MEMC Electronic Materials, a supplier of silicon wafers to semiconductor and photovoltaic cell companies, entered the solar industry in 2006, growing to hold 14% of the solar wafer market by the following year. The company's financial results raised alarm among investors in 2008, as it struggled with difficult conditions in the electronic wafer market. Sales fell and gross margin was squeezed amid inventory overhangs and a difficult pricing environment.
MEMC Electronic Materials purchased privately held SunEdison LLC in 2009 for $200 million, deepening the firm's exposure to the solar market. Results improved in 2010, though top- and bottom- line performance was still well below prior levels. This coincided with relative share price stability in SunEdison stock throughout 2010.
Falling silicon prices placed extreme pressure on the company's revenues, prompting it to take capacity offline and reduce headcount by nearly 20% in 2011. SunEdison recognized nearly $1.3 billion in expenses related to restructuring and asset impairments. Results suffered again in 2017, as revenue declined and a net loss was reported. The departure of the chief financial officer also dealt a blow to investor confidence.
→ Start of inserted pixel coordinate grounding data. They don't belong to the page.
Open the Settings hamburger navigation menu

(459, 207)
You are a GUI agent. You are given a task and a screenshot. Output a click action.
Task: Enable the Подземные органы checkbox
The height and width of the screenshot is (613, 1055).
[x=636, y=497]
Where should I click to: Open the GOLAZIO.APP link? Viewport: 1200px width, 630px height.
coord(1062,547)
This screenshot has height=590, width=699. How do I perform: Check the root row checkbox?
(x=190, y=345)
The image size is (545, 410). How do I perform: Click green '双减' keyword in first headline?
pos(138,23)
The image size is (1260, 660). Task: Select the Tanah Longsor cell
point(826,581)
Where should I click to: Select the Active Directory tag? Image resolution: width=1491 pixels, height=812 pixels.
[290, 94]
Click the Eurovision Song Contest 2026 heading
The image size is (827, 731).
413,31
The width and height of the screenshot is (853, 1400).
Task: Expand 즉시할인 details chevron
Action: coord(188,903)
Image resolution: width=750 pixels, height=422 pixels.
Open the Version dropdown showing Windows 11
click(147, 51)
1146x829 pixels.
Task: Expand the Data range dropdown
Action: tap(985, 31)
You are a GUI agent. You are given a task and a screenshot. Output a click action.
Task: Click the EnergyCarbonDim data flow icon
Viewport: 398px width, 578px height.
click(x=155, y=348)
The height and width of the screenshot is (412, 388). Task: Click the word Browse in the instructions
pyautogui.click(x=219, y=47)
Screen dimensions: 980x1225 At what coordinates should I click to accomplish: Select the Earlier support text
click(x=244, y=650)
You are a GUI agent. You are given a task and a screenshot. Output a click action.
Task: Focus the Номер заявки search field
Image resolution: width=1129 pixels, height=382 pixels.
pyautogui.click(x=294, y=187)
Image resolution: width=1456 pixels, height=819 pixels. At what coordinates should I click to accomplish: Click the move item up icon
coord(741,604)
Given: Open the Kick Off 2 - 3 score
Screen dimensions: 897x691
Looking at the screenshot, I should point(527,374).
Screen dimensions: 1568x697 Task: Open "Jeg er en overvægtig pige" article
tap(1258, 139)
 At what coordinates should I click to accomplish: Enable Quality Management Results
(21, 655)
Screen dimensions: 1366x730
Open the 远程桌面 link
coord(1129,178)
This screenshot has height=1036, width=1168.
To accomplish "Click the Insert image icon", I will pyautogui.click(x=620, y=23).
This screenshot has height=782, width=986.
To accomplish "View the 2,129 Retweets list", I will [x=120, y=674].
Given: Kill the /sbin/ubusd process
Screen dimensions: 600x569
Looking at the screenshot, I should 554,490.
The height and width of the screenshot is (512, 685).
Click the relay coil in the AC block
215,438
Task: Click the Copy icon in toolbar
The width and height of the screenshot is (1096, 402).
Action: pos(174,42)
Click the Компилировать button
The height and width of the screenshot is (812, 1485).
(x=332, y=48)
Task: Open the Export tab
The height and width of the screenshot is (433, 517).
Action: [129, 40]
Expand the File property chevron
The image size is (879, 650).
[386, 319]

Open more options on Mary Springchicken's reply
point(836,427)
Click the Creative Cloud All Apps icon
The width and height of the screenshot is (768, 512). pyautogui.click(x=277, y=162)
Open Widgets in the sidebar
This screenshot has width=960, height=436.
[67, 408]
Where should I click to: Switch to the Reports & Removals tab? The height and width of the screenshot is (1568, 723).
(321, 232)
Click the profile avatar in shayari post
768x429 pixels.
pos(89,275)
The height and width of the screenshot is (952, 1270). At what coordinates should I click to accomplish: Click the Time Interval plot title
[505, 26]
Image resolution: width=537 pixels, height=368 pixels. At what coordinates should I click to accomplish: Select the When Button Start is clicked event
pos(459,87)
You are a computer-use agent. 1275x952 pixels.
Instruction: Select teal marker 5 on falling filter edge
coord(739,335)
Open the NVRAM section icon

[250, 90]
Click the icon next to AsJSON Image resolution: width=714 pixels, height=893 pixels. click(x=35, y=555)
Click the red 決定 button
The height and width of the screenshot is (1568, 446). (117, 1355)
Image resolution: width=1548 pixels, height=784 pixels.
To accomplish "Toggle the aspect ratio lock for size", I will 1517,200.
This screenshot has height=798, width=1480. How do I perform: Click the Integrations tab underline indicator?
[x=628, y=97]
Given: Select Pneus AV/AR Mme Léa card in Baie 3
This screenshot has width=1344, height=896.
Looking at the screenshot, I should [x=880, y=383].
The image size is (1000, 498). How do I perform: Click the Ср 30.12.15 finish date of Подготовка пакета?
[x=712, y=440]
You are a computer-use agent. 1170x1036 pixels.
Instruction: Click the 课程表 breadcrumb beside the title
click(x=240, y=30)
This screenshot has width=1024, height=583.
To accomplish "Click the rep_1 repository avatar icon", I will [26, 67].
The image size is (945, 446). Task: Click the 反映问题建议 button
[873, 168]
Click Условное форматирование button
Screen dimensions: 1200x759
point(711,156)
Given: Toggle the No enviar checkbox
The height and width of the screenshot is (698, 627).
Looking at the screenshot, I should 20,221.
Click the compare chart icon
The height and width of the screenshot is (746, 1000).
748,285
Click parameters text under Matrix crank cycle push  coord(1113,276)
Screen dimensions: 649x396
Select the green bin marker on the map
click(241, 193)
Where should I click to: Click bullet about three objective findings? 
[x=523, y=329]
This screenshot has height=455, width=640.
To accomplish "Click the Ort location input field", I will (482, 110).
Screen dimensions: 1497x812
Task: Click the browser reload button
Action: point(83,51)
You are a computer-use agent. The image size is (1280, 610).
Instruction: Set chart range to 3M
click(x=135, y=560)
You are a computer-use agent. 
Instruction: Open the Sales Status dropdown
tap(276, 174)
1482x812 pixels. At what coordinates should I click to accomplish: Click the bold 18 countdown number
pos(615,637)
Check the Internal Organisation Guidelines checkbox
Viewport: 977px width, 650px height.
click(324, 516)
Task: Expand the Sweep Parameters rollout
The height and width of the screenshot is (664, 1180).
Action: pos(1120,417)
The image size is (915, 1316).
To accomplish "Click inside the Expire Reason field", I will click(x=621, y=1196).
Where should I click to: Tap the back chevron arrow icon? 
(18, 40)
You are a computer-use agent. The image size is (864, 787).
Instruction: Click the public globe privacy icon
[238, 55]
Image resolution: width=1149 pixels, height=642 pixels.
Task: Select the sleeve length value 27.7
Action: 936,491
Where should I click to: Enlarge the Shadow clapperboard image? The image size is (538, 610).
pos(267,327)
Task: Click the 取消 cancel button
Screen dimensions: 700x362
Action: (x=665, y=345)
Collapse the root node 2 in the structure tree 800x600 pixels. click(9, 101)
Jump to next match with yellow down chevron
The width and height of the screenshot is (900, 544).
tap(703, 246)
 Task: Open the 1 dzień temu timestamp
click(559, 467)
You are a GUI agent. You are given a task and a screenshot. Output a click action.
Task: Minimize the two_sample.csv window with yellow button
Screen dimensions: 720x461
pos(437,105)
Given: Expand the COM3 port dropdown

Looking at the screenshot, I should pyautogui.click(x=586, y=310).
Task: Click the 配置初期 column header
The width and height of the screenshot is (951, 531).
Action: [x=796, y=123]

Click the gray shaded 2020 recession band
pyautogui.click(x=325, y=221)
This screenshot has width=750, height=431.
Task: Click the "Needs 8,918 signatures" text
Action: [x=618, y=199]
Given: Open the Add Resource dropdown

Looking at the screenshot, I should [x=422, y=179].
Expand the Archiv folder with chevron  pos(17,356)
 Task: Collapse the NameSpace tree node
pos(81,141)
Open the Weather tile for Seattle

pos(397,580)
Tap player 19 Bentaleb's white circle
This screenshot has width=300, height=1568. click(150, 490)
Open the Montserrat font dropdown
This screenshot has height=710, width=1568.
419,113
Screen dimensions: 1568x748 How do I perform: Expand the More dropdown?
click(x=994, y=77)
Restructuring sparked optimism in 2013. The company spun off its electronics wafer business, retaining the solar wafer and solar energy operations. The spinoff of SunEdison Semiconductor (NASDAQ: SEMI) provided a $94 million cash injection, and the legacy firm changed its name to SunEdison Inc. to reflect its shifting focus. A leaner expense structure and better liquidity provided hope to investors that a turnaround was underway in SunEdison stock.